Our role should be to prepare for Disaster Recovery

Let’s imagine a world where IT doesn’t worry about threats, and IR, and building a SOC. Maybe because such considerations are entirely managed by a third party (like ActZero). In that case, your new “cybersecurity concerns” would be about ensuring you can recover quickly and with minimal consequences in the event of an incident where somebody did get through. Remember the three pillars of cybersecurity, CIA: confidentiality, integrity, and availability. This dictates that recovery (and, by extension, backup) is a part of your security plan – think layers of security, redundancy by design. This focus is also way more in line with your expertise as an IT generalist than with trying to “become a security analyst” to meet your organization’s needs.

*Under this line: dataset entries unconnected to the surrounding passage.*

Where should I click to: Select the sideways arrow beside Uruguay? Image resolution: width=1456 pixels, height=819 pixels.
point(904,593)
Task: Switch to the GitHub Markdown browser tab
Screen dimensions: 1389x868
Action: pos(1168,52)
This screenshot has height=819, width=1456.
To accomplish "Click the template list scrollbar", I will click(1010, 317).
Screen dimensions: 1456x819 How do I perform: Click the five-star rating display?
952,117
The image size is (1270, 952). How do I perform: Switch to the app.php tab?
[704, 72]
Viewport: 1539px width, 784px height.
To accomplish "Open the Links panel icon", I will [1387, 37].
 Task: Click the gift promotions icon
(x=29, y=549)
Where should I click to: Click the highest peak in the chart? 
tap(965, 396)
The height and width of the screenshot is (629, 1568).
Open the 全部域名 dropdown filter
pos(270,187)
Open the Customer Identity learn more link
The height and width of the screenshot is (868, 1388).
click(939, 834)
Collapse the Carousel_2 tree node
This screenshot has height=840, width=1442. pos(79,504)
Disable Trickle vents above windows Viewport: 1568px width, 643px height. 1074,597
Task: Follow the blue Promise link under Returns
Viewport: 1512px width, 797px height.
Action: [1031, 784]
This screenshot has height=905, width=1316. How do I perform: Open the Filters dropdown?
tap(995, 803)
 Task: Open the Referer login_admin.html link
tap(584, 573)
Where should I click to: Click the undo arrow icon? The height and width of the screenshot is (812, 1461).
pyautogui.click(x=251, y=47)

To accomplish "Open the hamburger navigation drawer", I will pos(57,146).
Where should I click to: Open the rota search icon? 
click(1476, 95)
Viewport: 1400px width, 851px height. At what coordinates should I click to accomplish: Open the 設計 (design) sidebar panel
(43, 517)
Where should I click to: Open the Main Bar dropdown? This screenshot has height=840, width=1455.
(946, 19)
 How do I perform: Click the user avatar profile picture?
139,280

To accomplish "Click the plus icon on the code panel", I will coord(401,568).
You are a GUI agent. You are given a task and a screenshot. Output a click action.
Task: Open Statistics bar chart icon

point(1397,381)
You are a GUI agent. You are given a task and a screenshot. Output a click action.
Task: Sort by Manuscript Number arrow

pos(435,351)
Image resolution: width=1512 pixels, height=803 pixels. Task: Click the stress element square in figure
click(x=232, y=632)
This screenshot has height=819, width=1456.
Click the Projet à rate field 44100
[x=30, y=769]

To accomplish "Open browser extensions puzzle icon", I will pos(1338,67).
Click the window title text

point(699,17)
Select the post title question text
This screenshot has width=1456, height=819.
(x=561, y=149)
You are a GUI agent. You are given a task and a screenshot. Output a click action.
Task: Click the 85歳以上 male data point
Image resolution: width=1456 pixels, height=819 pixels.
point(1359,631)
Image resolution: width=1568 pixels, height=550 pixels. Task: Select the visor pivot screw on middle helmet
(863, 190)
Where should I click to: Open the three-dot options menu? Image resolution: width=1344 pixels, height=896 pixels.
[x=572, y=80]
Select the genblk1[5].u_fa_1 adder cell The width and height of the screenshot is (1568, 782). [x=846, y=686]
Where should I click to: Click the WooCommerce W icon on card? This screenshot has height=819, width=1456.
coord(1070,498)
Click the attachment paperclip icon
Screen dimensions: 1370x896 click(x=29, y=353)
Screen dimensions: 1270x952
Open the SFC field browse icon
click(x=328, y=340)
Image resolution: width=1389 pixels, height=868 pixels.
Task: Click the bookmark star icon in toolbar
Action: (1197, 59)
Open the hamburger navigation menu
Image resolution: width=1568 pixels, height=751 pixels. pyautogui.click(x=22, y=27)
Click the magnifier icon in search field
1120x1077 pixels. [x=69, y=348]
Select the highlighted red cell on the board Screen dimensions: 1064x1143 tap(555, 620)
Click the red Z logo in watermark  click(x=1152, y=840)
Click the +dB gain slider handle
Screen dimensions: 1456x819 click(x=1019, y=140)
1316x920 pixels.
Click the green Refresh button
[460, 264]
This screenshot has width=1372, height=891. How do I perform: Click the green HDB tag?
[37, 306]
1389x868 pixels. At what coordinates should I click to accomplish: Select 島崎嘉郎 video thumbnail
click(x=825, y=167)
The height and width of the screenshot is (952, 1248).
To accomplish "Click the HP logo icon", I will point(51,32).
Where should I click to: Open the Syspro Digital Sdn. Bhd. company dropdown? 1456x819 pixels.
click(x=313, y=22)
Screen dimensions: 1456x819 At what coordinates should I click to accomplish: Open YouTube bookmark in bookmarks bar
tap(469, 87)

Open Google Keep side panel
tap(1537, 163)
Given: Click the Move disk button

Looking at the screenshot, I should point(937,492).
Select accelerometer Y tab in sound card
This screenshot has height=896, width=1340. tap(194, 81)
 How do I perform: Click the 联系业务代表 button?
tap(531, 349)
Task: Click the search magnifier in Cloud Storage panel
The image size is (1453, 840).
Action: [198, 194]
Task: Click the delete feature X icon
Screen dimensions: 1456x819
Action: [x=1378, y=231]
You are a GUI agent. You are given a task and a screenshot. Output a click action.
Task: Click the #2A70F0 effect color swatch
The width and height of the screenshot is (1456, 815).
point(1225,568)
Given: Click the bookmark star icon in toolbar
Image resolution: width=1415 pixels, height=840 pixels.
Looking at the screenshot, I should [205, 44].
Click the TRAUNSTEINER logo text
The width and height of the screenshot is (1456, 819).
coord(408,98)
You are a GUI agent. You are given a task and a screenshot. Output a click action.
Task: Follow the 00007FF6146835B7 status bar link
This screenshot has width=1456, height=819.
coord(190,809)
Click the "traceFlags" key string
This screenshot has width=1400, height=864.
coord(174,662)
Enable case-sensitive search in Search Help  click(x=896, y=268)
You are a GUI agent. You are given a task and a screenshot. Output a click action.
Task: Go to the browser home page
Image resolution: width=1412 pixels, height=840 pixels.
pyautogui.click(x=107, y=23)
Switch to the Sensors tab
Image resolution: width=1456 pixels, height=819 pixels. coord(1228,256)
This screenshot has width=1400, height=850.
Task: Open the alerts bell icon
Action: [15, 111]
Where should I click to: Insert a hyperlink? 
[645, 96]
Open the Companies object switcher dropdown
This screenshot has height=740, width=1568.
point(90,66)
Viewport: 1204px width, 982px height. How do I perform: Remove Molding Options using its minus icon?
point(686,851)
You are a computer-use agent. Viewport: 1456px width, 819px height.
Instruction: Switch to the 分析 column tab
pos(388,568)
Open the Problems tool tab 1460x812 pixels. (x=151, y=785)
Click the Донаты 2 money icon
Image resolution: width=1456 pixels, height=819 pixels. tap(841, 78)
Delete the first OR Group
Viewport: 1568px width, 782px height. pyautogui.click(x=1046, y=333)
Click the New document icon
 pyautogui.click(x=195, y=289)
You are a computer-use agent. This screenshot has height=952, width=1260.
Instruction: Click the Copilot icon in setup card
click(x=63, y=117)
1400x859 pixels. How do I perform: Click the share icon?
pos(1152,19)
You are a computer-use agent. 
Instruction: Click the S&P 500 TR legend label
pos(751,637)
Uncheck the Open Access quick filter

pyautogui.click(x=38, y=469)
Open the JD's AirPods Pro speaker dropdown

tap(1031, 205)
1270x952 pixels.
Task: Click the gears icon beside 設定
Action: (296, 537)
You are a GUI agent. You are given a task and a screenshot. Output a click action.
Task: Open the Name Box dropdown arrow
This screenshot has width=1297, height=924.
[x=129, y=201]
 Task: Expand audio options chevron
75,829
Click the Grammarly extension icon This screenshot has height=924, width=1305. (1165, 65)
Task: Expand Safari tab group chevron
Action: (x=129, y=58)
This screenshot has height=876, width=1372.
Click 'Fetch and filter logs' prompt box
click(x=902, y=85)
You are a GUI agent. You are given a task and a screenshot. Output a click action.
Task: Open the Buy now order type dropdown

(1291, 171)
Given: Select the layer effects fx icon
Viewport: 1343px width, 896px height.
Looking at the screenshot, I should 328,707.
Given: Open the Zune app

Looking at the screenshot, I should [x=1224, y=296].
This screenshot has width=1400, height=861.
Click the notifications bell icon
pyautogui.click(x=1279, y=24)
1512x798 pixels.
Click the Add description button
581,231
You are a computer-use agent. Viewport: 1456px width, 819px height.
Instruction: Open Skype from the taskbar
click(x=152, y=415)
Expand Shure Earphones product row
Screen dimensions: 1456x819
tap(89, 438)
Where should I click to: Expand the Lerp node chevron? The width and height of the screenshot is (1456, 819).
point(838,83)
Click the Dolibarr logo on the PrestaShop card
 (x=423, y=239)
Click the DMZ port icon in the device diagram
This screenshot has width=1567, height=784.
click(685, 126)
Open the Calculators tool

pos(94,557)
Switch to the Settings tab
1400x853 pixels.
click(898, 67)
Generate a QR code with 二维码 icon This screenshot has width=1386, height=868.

Recovery means having a rigorous backup plan that you stick to, architected with dedicated and isolated network mappings, and offline backups, and cloud backups. It means being prepared when the power is interrupted, and that downtime is minimized by your restorative efforts. It means that when you lose a hard drive (due as much to a hardware failure as to encryption by ransomware) that your data isn’t lost with it. Ultimately you are trying to avoid a scenario where the outcome is catastrophic, and the reason is attributed to negligence of the IT team (rather than to the malicious actions of the hackers).

Conclusion

You can’t be an expert in everything. And if you work on a small team, chances are you’re already a high-value generalist – think about the different technology categories you work with that would have their own team at a large enterprise. Cybersecurity should not be one of those disciplines that you “pick up on the fly” – and yet there’s a shortage of qualified cybersecurity people available in the market. The only way to address this in the SME is through outsourcing – we make the business case for you here. That withstanding, there are still these critical roles that IT plays in securing the organization – even when we imagine a separate, dedicated, qualified, and proactive cybersecurity team working alongside us. To reiterate, those are dictating the response plan for when there is an incident, and ensuring it is communicated; maintaining great hygiene by patching, updating, and checking regularly to know what the impact is of doing so or not; and making disaster recovery look easy, for those times when a breach (or another disaster) happens. If you’re managing these three things effectively, you’ll have significantly reduced the likelihood of an incident happening, and of the damage should one happen – anything beyond that should be done by a dedicated cybersecurity team, like ours.